_TASK TO COMPLETE_
Count the lines of the data that contain the string "height". Reply with the number alone.

_TASK MATERIAL_
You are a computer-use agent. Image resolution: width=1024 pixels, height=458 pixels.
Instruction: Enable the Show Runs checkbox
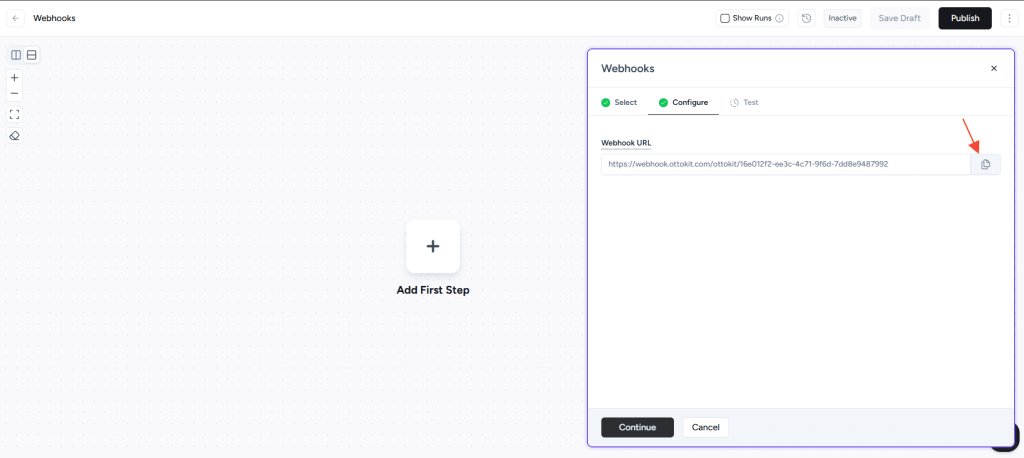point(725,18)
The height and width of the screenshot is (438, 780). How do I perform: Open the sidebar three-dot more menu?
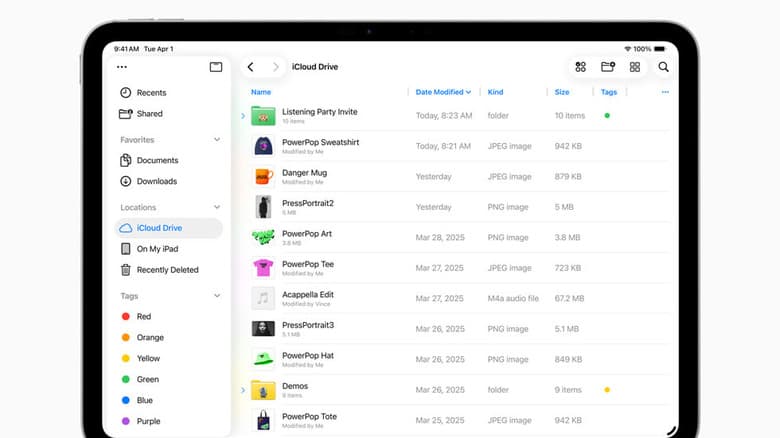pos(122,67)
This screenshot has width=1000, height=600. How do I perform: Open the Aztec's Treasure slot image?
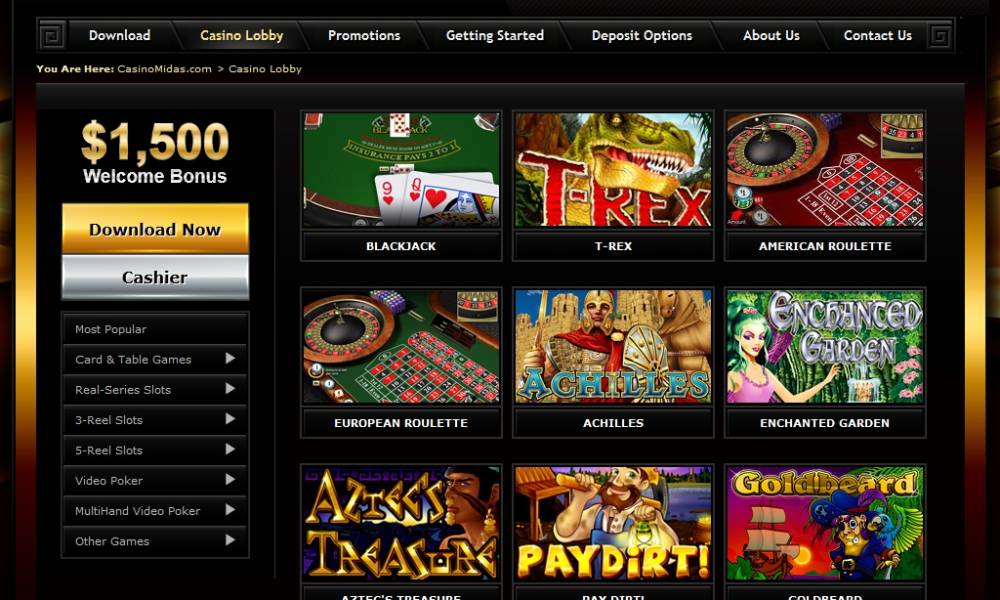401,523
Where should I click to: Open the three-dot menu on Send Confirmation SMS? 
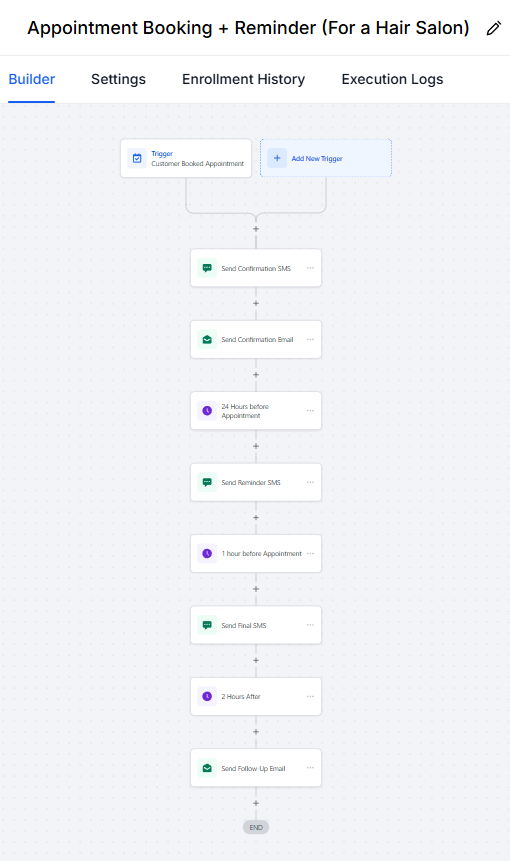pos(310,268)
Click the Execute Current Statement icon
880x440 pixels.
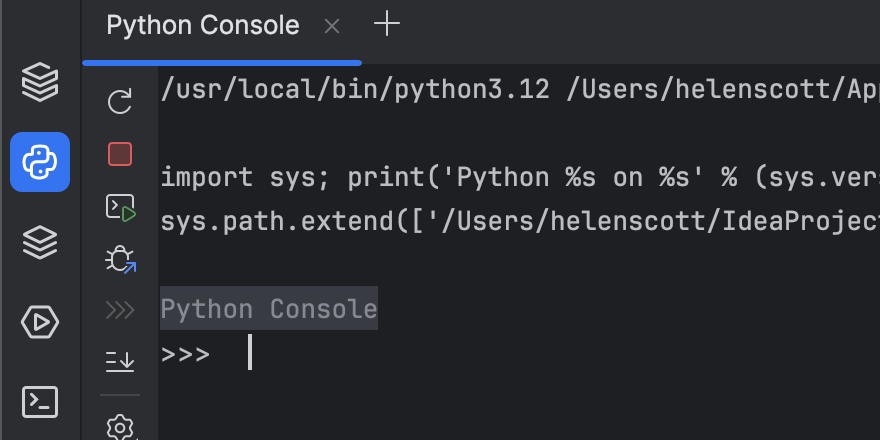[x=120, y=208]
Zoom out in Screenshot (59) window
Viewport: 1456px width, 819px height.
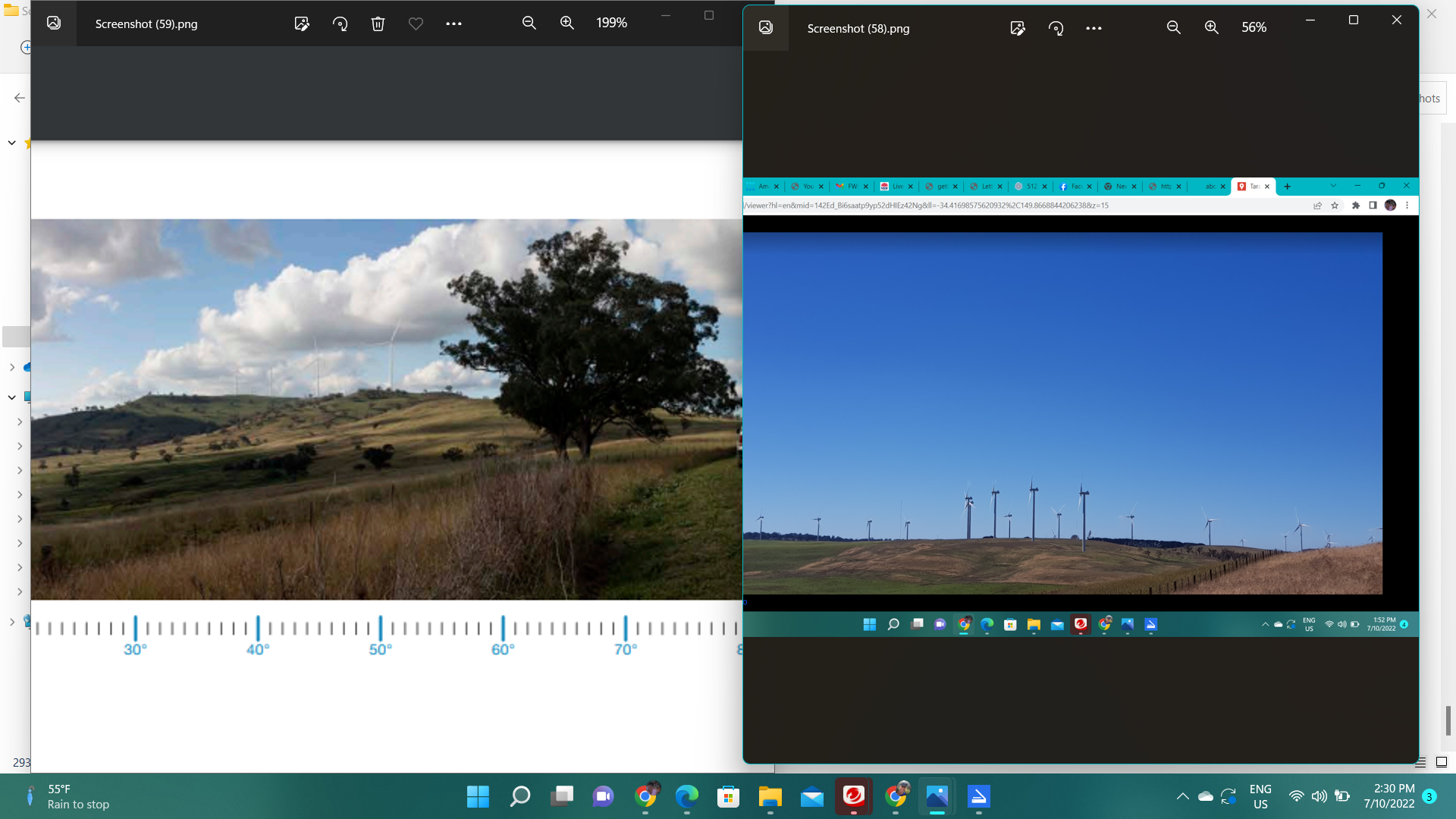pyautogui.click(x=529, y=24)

_CORRECT RESPONSE_
4